======== Text shown

The sheer volume of strategic partnership announcements in the days before, during and after this year’s Mobile World Congress emphasises the increasing importance that telcos place on working together for mutual benefit.
But many of the announcements themselves tend to be light on detail, outlining the areas of cooperation but not setting any concrete objectives or explaining the practicalities. Given telcos’ patchy track record of working with one another, it would be easy to write off a strategic partnership announcement as just another way of trying to grab some attention at the year’s biggest telco show.
That might be true to an extent, but the reality is that sometimes there is an upside to being a bit vague.
“You very rarely get people telling you what their objectives are, and that either means they’re secret or there aren’t any, or that they’re loose,” said Andrew Collinson, research director and partner at STL Partners.
He explained to TelecomTV that sometimes looser arrangements are in both parties’ best interest. “If you tie things down too tightly, you can end up falling out over the contract.”
In the week before MWC, Orange and NTT Group announced a strategic R&D framework agreement that covers (take a deep breath): 5G, network transformation, AI, IoT, cybersecurity, cloud services, smart cities, sports, tourism, and culture.
While it is encouraging that telcos from opposite sides of the world have agreed to work together, the announcement does not address any of the obvious practical questions it raises, such as where and when is this joint work supposed to be carried out? What do they hope to get out of it? Who from Orange and NTT will participate? In what language will they converse? What lessons can Orange take from NTT and apply to the French market and vice versa?
Similarly, on Monday SK Telecom signed an MoU with Deutsche Telekom’s California-based edge computing unit, MobiledgeX. The deal covers “joint efforts to develop innovative Mobile Edge Computing solutions and expand the mobile edge infrastructure ecosystem.”
Like Orange/NTT, SK Telecom and MobiledgeX have shared roughly what they plan to do, and said why they think it is important to work together, but not really given a sense of how the strategic partnership will function, or how they plan to overcome any barriers, such as distance, language, culture and working practices.

================
======== Data records

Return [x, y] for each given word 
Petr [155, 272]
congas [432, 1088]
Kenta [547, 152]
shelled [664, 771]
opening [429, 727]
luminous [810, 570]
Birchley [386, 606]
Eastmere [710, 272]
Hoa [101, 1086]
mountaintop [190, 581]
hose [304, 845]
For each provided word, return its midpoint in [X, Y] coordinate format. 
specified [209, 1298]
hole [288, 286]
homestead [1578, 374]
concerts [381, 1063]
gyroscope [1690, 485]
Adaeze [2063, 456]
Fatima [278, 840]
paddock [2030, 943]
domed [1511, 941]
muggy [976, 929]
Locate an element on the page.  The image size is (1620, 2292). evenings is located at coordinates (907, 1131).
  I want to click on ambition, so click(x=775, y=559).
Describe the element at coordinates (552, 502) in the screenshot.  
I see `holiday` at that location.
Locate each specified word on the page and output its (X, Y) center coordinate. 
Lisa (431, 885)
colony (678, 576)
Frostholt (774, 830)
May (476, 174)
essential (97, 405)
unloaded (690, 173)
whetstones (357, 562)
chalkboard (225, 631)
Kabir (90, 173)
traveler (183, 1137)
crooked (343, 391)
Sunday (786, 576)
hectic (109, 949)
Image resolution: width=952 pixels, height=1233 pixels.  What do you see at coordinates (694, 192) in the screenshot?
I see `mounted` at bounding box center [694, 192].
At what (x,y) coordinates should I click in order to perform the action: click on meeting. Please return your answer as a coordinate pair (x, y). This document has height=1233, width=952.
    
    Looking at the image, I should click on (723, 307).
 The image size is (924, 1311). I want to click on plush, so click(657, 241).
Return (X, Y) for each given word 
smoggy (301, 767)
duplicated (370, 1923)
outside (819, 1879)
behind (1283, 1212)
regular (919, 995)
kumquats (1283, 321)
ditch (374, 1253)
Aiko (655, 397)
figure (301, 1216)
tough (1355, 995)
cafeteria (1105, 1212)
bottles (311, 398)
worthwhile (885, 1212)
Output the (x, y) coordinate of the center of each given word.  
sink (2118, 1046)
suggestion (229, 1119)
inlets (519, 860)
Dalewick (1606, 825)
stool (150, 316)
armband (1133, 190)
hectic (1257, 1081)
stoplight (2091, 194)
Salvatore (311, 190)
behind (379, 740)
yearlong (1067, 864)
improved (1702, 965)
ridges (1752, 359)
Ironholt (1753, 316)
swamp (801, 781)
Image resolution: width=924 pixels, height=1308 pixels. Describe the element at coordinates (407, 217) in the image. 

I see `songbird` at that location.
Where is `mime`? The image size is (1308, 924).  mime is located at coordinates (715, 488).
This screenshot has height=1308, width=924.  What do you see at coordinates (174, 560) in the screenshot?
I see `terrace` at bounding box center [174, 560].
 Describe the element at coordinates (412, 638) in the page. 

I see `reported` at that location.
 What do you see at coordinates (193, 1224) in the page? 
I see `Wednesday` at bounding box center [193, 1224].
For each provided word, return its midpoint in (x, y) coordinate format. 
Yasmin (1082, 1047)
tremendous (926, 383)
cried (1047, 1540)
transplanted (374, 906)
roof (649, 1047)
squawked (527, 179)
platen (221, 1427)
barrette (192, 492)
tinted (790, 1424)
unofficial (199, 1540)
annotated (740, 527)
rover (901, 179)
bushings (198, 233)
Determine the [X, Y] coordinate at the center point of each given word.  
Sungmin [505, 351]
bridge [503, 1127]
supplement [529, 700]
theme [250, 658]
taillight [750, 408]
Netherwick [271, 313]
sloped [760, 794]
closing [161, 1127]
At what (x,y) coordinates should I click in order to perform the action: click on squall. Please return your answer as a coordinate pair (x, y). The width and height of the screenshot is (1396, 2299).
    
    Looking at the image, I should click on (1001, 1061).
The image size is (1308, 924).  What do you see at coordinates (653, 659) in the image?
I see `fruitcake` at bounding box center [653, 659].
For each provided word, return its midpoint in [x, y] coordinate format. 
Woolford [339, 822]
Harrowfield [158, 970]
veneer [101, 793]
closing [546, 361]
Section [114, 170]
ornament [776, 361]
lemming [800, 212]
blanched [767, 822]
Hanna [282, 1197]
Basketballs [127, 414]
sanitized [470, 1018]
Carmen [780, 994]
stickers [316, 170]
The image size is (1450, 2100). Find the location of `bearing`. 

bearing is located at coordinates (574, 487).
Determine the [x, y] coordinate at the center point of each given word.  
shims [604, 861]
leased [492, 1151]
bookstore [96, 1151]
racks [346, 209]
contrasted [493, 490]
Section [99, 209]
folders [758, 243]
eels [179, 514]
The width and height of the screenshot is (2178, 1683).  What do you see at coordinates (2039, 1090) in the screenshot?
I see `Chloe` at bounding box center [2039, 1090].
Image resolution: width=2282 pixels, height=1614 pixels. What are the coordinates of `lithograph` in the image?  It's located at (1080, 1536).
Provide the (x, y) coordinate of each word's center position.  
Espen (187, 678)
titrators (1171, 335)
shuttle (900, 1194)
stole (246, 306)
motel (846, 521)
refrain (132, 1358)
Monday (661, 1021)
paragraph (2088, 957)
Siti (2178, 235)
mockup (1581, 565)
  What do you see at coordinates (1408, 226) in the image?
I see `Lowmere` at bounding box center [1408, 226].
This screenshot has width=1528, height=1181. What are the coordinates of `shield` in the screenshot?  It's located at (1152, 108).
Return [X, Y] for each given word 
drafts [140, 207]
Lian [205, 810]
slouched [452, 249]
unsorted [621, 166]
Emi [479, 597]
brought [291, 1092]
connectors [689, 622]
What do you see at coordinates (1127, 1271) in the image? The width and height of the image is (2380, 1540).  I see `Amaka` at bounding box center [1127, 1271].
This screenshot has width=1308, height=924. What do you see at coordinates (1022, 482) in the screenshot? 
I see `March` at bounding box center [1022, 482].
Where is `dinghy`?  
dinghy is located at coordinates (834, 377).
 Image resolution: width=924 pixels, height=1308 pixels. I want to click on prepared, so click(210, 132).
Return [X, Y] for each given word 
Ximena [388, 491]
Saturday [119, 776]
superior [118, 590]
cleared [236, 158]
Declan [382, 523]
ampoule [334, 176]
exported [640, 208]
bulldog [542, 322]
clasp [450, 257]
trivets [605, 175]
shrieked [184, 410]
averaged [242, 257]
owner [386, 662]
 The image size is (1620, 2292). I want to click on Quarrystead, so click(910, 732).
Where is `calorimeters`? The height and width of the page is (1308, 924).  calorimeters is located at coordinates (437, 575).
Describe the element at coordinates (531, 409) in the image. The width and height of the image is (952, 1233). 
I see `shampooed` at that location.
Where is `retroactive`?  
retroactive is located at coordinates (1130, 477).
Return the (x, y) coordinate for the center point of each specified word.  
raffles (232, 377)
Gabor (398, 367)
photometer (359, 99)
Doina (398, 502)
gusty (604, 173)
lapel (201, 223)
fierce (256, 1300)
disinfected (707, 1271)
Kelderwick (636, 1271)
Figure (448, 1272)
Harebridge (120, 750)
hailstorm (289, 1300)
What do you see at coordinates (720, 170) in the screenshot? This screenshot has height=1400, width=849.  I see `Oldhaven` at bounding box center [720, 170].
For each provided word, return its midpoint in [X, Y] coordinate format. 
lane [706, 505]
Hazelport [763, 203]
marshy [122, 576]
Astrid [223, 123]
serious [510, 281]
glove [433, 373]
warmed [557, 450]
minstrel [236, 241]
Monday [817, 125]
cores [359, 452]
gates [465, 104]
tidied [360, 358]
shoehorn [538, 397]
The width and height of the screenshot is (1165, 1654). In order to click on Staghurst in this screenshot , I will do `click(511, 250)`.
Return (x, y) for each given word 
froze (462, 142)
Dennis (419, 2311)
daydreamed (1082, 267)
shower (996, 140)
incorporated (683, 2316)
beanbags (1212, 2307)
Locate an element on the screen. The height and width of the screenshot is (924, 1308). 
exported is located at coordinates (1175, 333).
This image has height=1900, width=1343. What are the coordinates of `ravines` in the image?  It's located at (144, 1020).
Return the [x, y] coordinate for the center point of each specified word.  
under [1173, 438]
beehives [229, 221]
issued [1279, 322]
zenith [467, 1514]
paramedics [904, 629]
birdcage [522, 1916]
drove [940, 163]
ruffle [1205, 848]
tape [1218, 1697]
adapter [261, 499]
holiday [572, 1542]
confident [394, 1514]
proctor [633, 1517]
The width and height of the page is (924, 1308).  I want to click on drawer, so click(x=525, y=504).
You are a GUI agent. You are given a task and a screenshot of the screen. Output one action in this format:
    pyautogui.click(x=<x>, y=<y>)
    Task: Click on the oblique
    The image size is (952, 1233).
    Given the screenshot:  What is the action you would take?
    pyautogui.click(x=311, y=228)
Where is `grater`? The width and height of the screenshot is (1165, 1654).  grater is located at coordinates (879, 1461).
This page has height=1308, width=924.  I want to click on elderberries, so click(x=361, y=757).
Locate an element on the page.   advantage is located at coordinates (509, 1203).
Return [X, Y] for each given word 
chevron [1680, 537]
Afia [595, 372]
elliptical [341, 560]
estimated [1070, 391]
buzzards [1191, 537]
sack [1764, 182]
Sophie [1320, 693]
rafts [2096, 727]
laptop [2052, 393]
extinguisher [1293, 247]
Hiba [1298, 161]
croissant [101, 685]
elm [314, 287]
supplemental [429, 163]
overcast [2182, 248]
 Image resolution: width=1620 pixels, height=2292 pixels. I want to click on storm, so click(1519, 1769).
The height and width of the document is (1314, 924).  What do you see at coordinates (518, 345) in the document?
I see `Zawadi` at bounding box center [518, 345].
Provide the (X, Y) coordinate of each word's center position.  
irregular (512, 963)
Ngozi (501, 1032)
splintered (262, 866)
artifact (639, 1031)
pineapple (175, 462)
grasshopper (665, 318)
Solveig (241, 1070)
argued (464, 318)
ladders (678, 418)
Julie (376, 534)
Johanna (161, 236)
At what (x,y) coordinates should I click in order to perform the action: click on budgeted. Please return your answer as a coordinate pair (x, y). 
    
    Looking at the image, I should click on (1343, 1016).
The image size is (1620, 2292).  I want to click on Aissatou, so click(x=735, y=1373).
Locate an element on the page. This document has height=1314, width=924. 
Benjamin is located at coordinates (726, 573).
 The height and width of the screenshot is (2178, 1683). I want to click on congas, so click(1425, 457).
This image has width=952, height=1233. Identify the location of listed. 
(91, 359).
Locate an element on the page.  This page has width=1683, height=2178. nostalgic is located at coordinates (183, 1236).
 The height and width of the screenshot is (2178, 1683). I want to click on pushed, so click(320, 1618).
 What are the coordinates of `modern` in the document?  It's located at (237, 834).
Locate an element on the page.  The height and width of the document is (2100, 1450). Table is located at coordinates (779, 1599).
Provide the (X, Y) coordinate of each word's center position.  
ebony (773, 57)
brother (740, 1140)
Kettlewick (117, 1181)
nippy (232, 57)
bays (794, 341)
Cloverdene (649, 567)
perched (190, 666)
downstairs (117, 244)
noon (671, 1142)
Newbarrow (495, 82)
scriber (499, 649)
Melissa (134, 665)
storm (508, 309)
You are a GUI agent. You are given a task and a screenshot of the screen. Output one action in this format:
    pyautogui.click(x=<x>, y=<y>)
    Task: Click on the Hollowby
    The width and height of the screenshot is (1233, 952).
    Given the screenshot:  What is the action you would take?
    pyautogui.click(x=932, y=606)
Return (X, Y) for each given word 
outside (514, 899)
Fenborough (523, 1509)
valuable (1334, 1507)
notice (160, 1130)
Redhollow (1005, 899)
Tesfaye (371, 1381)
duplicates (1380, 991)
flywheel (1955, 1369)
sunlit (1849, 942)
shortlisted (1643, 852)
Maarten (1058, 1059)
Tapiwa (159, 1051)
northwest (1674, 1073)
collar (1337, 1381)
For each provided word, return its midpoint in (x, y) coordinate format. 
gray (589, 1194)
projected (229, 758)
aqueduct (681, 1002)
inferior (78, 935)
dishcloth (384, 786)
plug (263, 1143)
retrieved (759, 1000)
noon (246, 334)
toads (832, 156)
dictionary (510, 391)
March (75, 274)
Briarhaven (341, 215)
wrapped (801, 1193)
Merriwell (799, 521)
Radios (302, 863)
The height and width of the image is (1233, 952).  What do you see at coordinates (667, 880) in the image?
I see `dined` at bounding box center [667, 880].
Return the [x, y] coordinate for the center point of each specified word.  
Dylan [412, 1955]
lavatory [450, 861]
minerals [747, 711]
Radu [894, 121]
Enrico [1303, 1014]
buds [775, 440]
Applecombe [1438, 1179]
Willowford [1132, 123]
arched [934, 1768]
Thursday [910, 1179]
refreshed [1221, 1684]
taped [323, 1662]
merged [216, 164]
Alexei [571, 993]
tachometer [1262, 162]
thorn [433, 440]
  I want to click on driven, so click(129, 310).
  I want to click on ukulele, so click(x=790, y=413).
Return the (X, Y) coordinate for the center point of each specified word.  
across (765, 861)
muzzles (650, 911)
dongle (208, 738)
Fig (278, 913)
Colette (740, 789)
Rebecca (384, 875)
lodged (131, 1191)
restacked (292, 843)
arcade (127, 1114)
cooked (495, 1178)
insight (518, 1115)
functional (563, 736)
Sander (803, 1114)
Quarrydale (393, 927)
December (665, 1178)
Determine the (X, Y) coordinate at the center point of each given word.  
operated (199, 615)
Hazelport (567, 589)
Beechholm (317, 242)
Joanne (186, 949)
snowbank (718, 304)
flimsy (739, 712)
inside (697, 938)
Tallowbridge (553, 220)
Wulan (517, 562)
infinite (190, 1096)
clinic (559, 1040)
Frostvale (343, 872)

================

■ Set tasks ■
A – Reproduce the telco partnership article from "That might be" to "tourism, and culture.", replacing "research director" with "senior analyst".
B – Write the next part of the article on telco strategic partnerships, beginning after its final sentence.

■ Expected answers ■
A –
That might be true to an extent, but the reality is that sometimes there is an upside to being a bit vague.
“You very rarely get people telling you what their objectives are, and that either means they’re secret or there aren’t any, or that they’re loose,” said Andrew Collinson, senior analyst and partner at STL Partners.
He explained to TelecomTV that sometimes looser arrangements are in both parties’ best interest. “If you tie things down too tightly, you can end up falling out over the contract.”
In the week before MWC, Orange and NTT Group announced a strategic R&D framework agreement that covers (take a deep breath): 5G, network transformation, AI, IoT, cybersecurity, cloud services, smart cities, sports, tourism, and culture.

B –
Collinson is not privy to either agreement, but he did offer some thoughts on how the respective parties in ‘light-touch’ partnerships stand to benefit.
“Most people can learn from an additional degree of diversity in their knowledge, and it may be something unexpected that gives you an insight,” he said. Just sharing high-level data a few times a year can be valuable because it can help a telco make better-informed investment decisions, which can save them a lot of money.
Stretching the R&D budget
Undertaking joint research under the auspices of a strategic partnership also means telcos can make their relatively meagre R&D budgets stretch further.
“If you look at Intel, Google, Facebook and so-on, they’re all spending a lot of their opex on research and development. Telcos are not,” said Collinson (see chart).
Instead, they’ve essentially outsourced their R&D to vendors, “so they’re a little bit stuck when it comes to inventing new stuff.
“With the kind of budgets they’ve got, they need to make their money work harder for them. The only way they can do that without spending more money…is to do so via partnership,” either with another telco or with one of the Internet giants.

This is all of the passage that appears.